Não se pode negar que as empresas guardam grande interesse social, como polo produtivo de fomento da economia, já que através delas se consegue distribuir bens e serviços, atendendo à demanda de consumo interno e também para que se fomente o mercado internacional, através das exportações, gerando ao final saldo favorável na balança de pagamentos, essencial para economia do país.

Não se pode esquecer, também, o exercício da atividade comercial gera uma reação em cadeia produtora de riqueza, já que movimenta e economia, gerando empregos direta e indiretamente.

E os trabalhadores, por sua vez, vendo mantidos seus empregos, funcionam também como mola propulsora da economia, já que “ninguém é apenas trabalhador, e essa talvez seja uma das perspectivas de análise da preservação da empresa, visto que esse indivíduo também gera riquezas ao adquirir bens ou serviços e, consequentemente, gera arrecadação de tributos6”.

Por fim, mas não menos importante, em relação à proteção dos interesses dos credores, que também é um dos objetivos da lei de recuperações, e expresso no art. 47 da Lei, podemos afirmar que através de instrumentos legais a eles foi outorgado o poder de decidir sobre o destino da Recuperação Judicial, competindo à Assembléia Geral de Credores a votação sobre a aprovação do plano de recuperação judicial.

Um dos princípios informativos do novo diploma foi o de ampliar a participação dos credores no processo de recuperação judicial, reduzindo drasticamente a interferência do juízo. Daí porque o próprio deferimento da recuperação judicial é resultante da aprovação, pelos credores, do plano apresentado pelo devedor (art. 45), deixando-se ao juiz a faculdade de deferimento da recuperação na hipótese de não aprovação do plano, na exceção do art. 58, § 1° da lei 11.101/2005.
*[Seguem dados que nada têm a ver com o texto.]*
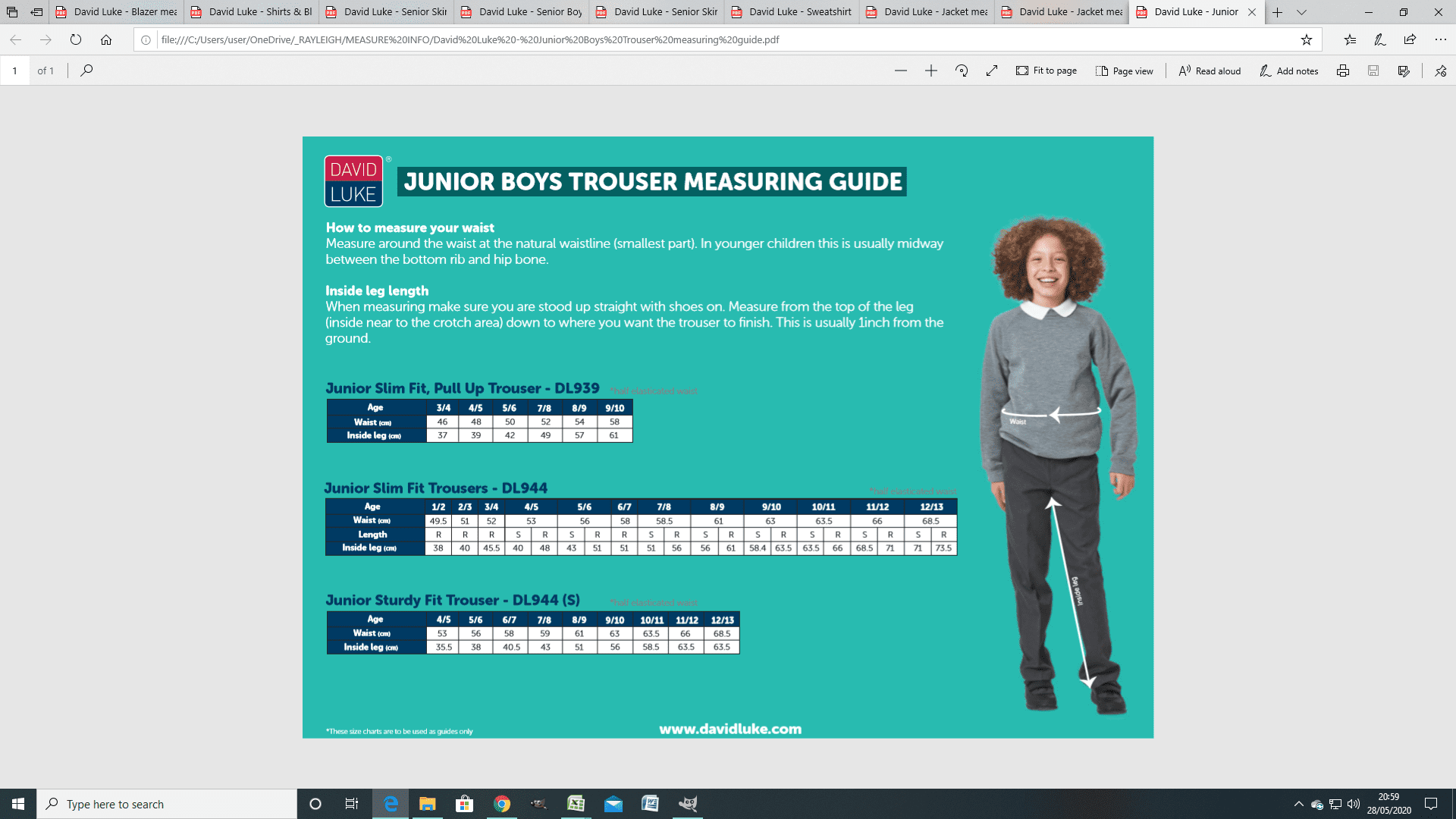
Task: Pin the PDF toolbar
Action: (1439, 71)
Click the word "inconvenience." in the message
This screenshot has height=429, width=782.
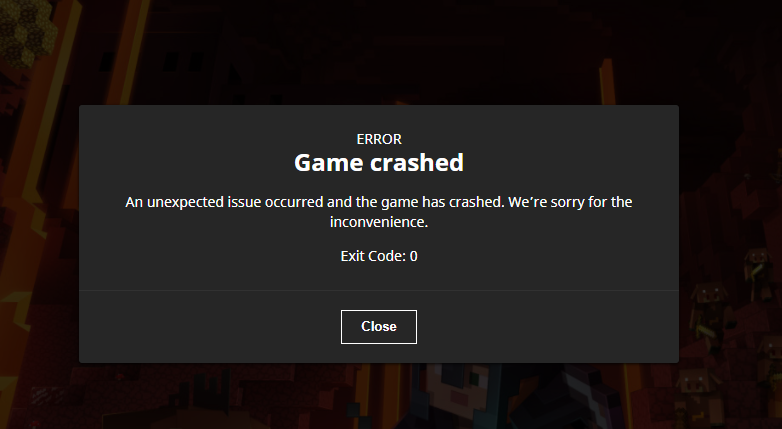coord(379,222)
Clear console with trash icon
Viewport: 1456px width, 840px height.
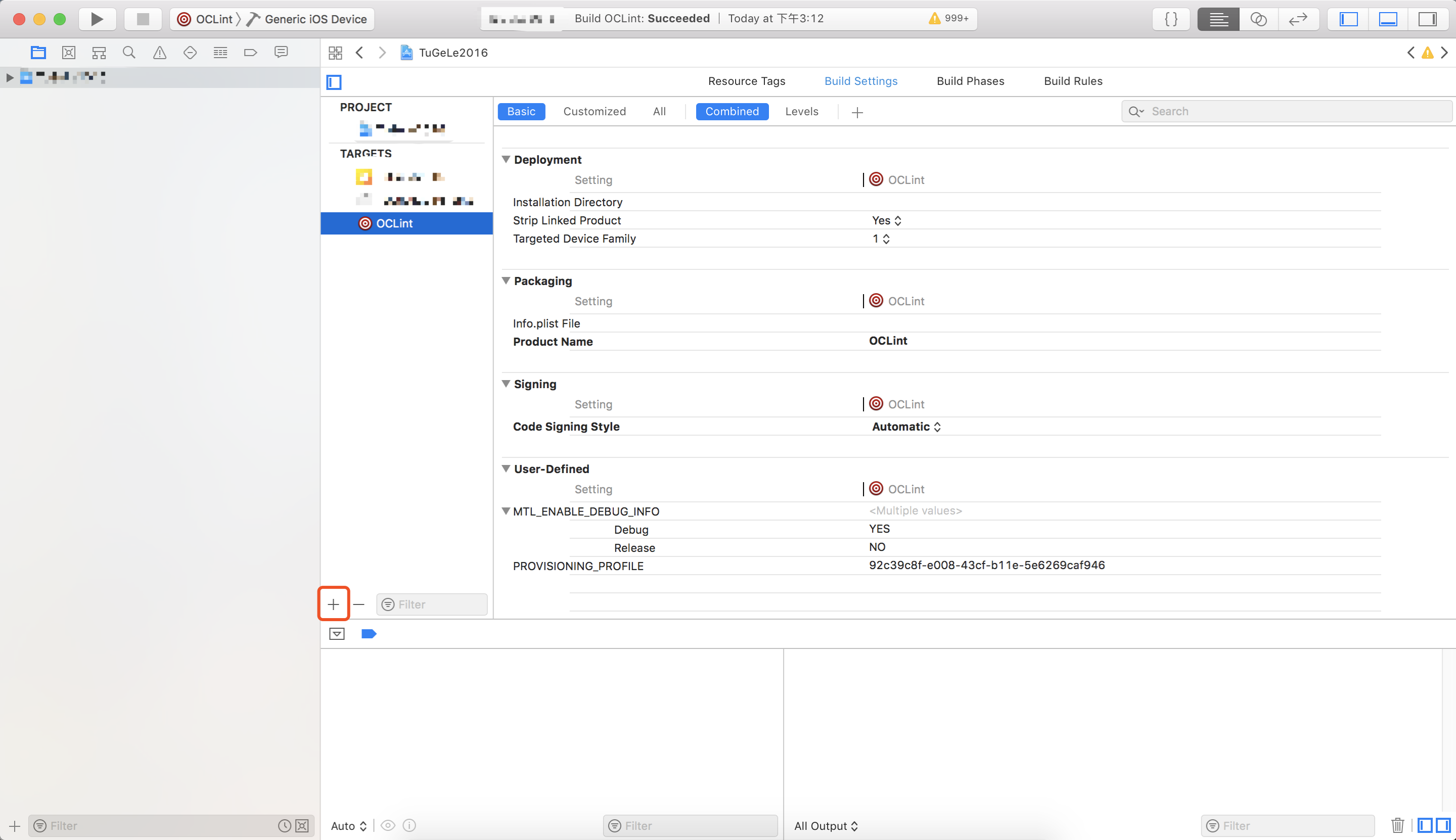coord(1397,825)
Pelo caráter contratual da recuperação judicial, que se traduz em novação7 da dívida, podem os devedor e os credores renegociar o crédito livremente, estabelecendo novos prazos e condições de pagamento, tudo visando o saneamento da empresa, garantindo seu funcionamento.

Todavia, ao tutelar o interesse dos credores, a lei o faz no sentido lato da palavra, ou seja, visa proteger os credores no sentido coletivo, não querendo parecer justificável que em um processo de recuperação se atinja o interesse de um credor em detrimento dos outros credores, do devedor e até mesmo dos próprios trabalhadores.

Dessa forma, é de se concluir que a Lei 11.101/2005, que recentemente completou cinco anos, traz em si uma visão muito distinta do antigo sistema da Concordata, que era vista como a ante-sala da falência. Com o novo diploma, procurou-se – e o operador do direito também deve fazê-lo – trazer um moderno mecanismo jurídico, que com o suporte do Estado possa auxiliar a recuperação de empresas que possuam condições de se restabelecer, garantindo dessa forma o bem-estar social, com a manutenção da fonte produtiva, dos empregos dos trabalhadores e pagamentos dos credores.

E note-se, não se trata de favorecimento da empresa ou ainda do empresário, mas sim da recuperação da fonte produtiva, que abrange a real possibilidade de recomposição da dívida do devedor, de forma que se mantenham os empregos, se pague os credores e se dê continuidade à cadeia produtiva, gerando arrecadação de impostos, empregos indiretor e fomento da economia, em um círculo virtuoso que ao final se traduz em crescimento econômico do país.

E nesse contexto, a aplicação sistemática deste novel diploma legal deve prevalecer em relação à análise pontual de seus artigos, sempre de forma a favorecer a recuperação da empresa, razão pela qual o artigo 47 da Lei 11.101/2005 deve ser visto como a salvaguarda do operador do direito, não sendo surpresa que no julgamento de todas as questões polêmicas atinentes á interpretação da nova legislação, lá o artigo estará, como fundamento da decisão.